Mathematical procedures are available to compute eigenvalues and eigenvectors and will be presented shortly. Before these methods are presented, however, a manual method using an interactive computer exercise will be discussed.

Using the Transformation Program to Find Approximate Eigenvalues and Eigenvectors

The display of the transformation program has been modified by reducing the data pairs to six and rescaling the axes. After clicking on the "Enter Own Data" button, the first step is to enter the mean centered data. After entering the data, click on the "Compute Own Data" button. The means and variances of the data will appear in the appropriately labeled boxes.

In addition, the following scatter plots, controls, and text boxes will appear. Note that the variances of the transformed variables (X^*₁ and X^*₂) are the same as the original variables (X₁ and X₂) at the start of the program. The weights are set at values w₁=1 and w₂=0 so that the transformed axes are identical to the original axes.

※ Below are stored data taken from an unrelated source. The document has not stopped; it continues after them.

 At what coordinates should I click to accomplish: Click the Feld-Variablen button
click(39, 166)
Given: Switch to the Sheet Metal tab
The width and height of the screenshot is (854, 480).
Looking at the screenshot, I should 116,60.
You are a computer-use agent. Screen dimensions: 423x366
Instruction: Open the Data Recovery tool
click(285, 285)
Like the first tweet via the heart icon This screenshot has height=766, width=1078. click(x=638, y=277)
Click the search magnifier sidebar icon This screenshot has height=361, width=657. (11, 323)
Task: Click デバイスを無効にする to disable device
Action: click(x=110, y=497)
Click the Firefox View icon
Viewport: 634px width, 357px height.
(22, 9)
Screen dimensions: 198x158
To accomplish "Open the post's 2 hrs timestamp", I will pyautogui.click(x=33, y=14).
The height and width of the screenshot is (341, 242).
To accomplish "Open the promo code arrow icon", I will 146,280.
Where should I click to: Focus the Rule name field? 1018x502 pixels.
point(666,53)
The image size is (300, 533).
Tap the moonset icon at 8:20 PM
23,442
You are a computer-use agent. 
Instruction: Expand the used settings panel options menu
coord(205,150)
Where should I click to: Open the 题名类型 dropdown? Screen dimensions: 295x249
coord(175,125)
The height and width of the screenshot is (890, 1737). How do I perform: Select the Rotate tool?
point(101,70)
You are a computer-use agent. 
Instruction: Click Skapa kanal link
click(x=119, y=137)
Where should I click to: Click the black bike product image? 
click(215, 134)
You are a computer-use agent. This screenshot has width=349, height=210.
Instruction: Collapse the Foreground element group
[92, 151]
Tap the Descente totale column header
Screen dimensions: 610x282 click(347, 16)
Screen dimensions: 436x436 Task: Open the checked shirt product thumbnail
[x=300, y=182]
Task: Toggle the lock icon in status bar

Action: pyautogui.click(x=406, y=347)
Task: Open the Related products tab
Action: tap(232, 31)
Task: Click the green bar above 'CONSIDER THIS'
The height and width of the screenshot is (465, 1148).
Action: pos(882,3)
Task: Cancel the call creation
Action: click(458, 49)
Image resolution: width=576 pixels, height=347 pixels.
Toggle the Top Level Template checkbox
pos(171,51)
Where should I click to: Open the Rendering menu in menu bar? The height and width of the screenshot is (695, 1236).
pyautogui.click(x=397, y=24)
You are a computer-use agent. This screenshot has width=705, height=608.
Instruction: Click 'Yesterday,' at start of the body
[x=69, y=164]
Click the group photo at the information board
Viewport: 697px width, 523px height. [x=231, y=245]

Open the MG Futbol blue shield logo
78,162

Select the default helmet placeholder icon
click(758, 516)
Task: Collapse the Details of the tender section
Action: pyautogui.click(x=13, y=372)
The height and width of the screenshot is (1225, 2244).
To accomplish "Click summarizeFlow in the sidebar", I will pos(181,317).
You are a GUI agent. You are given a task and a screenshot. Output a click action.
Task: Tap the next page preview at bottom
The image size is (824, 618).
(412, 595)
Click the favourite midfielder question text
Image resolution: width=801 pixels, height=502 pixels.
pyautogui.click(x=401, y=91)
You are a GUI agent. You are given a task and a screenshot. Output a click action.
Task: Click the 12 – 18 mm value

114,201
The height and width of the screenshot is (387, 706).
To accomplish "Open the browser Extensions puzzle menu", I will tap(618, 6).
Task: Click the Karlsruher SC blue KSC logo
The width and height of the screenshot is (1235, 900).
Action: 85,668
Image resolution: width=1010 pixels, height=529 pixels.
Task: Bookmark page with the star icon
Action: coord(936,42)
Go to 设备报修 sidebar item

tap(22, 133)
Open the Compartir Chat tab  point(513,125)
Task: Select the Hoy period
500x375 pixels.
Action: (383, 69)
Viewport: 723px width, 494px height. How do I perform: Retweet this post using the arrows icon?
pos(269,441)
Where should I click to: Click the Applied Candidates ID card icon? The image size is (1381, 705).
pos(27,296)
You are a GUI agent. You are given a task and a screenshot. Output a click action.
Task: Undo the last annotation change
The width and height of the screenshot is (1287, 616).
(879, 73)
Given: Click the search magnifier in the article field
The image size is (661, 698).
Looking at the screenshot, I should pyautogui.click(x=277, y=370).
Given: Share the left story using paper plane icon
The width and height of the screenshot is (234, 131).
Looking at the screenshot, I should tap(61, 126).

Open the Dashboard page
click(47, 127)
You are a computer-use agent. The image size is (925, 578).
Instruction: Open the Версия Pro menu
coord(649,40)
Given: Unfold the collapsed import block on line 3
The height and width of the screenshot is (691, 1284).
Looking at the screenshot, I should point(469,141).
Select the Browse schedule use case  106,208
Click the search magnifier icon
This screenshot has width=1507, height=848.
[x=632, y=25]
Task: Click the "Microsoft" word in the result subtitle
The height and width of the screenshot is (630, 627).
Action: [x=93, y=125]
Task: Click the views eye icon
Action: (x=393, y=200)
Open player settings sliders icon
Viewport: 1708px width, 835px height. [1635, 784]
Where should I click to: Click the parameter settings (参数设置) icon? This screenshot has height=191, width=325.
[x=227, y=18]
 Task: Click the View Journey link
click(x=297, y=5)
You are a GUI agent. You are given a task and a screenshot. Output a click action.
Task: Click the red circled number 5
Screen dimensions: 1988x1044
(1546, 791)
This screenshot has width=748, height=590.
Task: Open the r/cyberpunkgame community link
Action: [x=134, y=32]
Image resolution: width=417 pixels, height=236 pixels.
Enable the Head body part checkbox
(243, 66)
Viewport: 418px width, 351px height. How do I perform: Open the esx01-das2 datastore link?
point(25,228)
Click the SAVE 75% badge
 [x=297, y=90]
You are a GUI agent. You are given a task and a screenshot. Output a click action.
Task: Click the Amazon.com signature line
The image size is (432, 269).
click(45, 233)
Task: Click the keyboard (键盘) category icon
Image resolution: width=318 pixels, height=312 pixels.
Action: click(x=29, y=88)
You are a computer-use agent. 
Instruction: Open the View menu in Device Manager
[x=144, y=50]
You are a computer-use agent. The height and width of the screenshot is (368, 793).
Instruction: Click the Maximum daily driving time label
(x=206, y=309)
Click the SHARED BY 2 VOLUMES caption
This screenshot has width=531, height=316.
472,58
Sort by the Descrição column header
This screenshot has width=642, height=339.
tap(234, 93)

The program is designed to always generate two sets of perpendicular standardized normal transformations. The user can change the weights in two different ways. Clicking on the large area of the scroll bar causes a fairly large change in the transformation weights.

Clicking on the triangles on either end causes a small change in the transformation weights.

In either case, new weights are selected and the variances of the transformed scores are recomputed and displayed. The points on the scatter plot on the left remain unchanged, but the axes are rotated to display the lines defined by the transformations. The scatter plot on the right displays the plot of the transformed scores.

The goal is to adjust the axes so that the variance of one of the transformed variables is maximized and the other is minimized. This can be accomplished by first changing the weights with fairly large steps. The variance will continue increasing until a certain point has been reached. At this point begin using smaller steps. Continue until the variance begins to decrease. Because of what I believe is rounding error, the program sometimes behaves badly at this level. Be sure to continue in both directions for a number of small steps before deciding that a maximum and minimum variance has been found.

Note that the program automatically normalizes the transformation weights and the sum of the variances remains a constant, no matter what weights are used.

In the example data, the adjustments to the weights were continued until the values in the display were found. Note that the axes pass through the points in the direction that most students intuitively believe is the position of the regression line (it isn't). In this case the eigenvalues would be 30.67 and .69. The two pairs of eigenvectors would be (.936, .352) and (.352, -.936).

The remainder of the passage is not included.